Sylvie Durbec,
En résidence à la Maison de la Poésie de Rennes

jeudi 3 janvier 2013

Le dernier détective sauvage: Dino Campana

La nuit a été traversée par un vent violent dont on nous annonce qu'il soufflera à cent à l'heure dès ce soir. Vent détesté, vent adoré.
Prétexte tout trouvé pour ne pas sortir et rester derrière la fenêtre, dans la pièce inondée de lumière.
Vent violent, bruyant, insupportable.
Rien à voir cependant avec le cyclone de La Réunion qui a failli emporter l'ami Belleveaux.

Il y a des nostalgies de toute sorte.
Celle qui me ramène vers Cancale, la couleur de la mer et celle des huîtres, là-bas sur cette plage écartée, blanche de coquilles jetées par des consommateurs gourmands et pressés.
Il y  a la nostalgie de ce qu'on ignore et qu'on ignorera toujours , par exemple ce que ça fait d'être né en Bretagne, au Chili ou au Portugal. On ne le saura jamais.
On dira: tu es née quelque part, pourtant! Et Marseille n'est pas n'importe quelle ville. Marseille bleue et dorée, tout de même!
Ma nostalgie se nourrit d'une Marseille invisible à ses habitants et à moi-même.
Et dans nostalgie, je retrouve tout naturellement Algérie.
Encore une fois nostalgie marine.
Et Bolano: quand saurai-je faire une tilde sur son nom? Mémoire trouée.
Face aux plus jeunes parfois, on se dit, c'est fini, et à sentir ainsi quelques noms s'envoler au moment où on voulait les nommer, on se tait. On laisse place. Et puis s'enflamme à nouveau le vent, et à sa suite, le désir de dévorer une fois encore le monde et ses pages.

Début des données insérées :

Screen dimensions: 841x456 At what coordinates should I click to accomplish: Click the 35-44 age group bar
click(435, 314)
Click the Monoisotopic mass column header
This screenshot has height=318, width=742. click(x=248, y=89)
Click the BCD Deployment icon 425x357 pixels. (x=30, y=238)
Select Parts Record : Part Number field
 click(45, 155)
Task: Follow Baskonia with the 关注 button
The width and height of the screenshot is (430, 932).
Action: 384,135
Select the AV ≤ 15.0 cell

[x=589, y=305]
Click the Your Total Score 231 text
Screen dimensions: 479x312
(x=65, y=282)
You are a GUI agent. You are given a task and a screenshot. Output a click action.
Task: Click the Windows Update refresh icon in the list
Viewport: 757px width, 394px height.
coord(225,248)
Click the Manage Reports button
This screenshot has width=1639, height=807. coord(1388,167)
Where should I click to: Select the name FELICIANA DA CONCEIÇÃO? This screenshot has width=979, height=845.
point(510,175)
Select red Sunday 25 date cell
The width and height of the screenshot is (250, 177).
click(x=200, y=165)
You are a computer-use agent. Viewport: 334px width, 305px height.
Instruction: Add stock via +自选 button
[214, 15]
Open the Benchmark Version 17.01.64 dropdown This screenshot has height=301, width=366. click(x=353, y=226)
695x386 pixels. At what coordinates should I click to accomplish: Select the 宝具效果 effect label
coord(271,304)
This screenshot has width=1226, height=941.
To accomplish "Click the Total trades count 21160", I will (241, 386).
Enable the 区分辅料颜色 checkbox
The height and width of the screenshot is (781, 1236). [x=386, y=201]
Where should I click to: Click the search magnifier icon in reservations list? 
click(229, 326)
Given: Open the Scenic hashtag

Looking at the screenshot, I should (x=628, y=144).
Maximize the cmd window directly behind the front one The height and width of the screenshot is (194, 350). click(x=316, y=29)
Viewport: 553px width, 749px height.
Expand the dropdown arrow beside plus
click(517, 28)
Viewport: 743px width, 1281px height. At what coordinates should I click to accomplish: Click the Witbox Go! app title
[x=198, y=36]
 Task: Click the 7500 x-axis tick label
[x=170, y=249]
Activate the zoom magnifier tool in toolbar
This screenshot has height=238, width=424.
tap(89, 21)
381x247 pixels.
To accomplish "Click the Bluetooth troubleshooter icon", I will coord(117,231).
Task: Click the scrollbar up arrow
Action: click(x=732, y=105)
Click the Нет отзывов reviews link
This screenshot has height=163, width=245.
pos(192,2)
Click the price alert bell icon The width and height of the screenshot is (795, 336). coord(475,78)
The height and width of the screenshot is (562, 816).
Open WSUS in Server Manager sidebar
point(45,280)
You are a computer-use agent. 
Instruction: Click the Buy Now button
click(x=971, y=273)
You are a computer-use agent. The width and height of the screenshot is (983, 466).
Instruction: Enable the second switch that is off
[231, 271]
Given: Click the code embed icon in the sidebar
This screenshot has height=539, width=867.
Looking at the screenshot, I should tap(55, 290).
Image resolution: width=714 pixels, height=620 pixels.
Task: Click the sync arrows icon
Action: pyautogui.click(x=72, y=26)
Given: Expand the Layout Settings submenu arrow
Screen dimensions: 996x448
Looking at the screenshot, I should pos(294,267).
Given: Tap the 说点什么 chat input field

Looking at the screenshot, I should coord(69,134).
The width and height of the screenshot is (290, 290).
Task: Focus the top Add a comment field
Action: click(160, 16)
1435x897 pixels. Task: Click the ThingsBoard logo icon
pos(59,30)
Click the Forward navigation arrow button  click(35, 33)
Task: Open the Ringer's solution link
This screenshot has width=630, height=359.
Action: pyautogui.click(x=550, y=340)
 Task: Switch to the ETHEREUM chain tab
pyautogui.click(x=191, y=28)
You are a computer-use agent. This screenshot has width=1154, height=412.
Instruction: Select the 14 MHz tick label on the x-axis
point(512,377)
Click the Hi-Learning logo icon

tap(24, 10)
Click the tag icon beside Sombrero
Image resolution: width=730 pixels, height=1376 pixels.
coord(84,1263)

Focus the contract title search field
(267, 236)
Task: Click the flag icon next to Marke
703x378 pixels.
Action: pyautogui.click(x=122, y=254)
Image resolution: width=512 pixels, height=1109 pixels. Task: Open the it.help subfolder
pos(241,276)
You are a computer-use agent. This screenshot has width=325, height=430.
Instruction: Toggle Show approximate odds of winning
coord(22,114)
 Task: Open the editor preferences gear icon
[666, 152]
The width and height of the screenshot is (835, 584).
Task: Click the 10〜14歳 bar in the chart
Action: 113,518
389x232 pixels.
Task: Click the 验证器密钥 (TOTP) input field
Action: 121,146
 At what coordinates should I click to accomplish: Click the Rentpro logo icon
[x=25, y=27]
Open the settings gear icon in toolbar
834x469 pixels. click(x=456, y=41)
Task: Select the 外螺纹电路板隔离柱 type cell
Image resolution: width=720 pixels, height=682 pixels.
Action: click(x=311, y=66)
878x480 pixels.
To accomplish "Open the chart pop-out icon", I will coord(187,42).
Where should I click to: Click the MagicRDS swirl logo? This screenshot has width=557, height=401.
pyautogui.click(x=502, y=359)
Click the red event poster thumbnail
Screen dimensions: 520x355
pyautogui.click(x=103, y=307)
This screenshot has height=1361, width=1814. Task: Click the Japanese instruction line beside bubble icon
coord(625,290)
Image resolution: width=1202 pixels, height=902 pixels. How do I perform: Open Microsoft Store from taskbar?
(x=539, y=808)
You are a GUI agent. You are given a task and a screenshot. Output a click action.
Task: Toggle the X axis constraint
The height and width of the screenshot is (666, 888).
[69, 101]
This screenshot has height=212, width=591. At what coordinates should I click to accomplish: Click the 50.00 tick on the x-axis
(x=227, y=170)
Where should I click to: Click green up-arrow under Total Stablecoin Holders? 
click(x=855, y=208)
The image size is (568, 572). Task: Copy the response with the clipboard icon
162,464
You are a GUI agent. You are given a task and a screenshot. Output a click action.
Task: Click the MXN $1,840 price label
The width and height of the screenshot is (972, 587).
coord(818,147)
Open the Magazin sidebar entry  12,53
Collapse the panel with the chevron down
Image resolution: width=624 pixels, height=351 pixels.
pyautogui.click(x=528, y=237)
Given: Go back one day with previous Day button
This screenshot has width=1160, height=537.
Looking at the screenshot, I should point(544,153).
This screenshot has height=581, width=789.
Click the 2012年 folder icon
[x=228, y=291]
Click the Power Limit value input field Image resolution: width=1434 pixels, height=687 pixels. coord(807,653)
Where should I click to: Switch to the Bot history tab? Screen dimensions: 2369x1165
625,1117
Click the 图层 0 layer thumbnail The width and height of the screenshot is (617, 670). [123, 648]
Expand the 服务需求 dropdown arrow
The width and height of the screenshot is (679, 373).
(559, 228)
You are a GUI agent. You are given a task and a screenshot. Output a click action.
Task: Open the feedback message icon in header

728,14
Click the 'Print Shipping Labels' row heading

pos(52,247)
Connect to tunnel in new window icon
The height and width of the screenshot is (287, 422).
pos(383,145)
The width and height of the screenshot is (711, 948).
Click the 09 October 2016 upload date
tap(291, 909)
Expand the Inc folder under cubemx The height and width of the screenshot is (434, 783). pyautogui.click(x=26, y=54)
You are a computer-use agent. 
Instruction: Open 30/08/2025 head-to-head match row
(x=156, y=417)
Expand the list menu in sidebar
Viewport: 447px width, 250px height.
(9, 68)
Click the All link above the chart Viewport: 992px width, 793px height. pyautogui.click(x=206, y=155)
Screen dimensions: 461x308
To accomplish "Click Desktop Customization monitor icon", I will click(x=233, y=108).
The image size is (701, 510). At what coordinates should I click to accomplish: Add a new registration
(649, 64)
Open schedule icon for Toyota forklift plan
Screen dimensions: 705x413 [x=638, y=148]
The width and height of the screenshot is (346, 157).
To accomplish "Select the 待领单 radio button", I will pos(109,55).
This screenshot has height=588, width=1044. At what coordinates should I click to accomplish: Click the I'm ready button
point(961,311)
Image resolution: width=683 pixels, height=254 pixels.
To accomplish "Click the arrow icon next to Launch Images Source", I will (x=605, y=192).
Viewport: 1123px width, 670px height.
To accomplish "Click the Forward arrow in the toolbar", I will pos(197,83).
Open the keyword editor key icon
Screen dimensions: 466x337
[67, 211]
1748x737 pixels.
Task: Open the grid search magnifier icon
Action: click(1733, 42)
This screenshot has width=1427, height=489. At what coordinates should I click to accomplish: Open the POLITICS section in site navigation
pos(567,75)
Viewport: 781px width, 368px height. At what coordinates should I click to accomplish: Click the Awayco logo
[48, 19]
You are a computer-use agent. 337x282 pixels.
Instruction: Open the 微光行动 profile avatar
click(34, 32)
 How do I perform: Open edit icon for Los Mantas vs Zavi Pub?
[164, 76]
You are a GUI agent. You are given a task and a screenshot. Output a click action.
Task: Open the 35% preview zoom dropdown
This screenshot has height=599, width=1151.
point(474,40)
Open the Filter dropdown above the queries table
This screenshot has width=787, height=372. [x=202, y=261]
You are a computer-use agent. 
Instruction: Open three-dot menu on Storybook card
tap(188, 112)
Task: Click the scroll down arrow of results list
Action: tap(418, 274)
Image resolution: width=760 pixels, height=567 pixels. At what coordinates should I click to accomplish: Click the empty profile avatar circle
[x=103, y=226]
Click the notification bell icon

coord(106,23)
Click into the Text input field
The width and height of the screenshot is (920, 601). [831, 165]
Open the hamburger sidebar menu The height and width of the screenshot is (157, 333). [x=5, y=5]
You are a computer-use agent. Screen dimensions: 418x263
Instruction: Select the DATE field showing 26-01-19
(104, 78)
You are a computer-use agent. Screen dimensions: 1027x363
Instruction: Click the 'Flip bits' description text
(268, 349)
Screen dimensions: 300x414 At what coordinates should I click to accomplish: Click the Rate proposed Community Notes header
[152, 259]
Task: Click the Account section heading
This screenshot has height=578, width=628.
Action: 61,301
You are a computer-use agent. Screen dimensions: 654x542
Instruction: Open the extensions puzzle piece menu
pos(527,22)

Pas seulement le journal!
Un peu de colère d'ailleurs à voir célébrer toujours une certaine forme de réussite, un certain type de gens. Mais qu'importe, ce matin, c'est Bolano qui revient. Je lis ce texte, ma fatigue devient joyeuse.

DINO CAMPANA RÉVISE SA BIOGRAPHIE
DANS L'ASILE D'ALIÉNÉS DE CASTELPULCI

J'étais doué pour la chimie, la chimie pure.
Mais j'ai préféré être un vagabond.
J'ai vu l'amour de ma mère dans les tempêtes de la planète.
J'ai vu des yeux sans corps, des yeux sans poids orbitant autour de mon lit.
On disait que dans ma tête ça ne tournait pas rond.
J'ai pris des trains et des bateaux, j'ai parcouru la terre des justes
aux heures les plus matinales et avec les gens les plus humbles:
des Gitans ou des forains.
Je me réveillais tôt ou je ne dormais pas.
(...)

A poursuivre dans Les chiens romantiques, Bourgois éditeur.

Grâce à Bolano, je suis allée à Blanès où personne ne va, à part son ombre neigeuse.


Et je suis devenue, un temps, le dernier détective sauvage de Bretagne.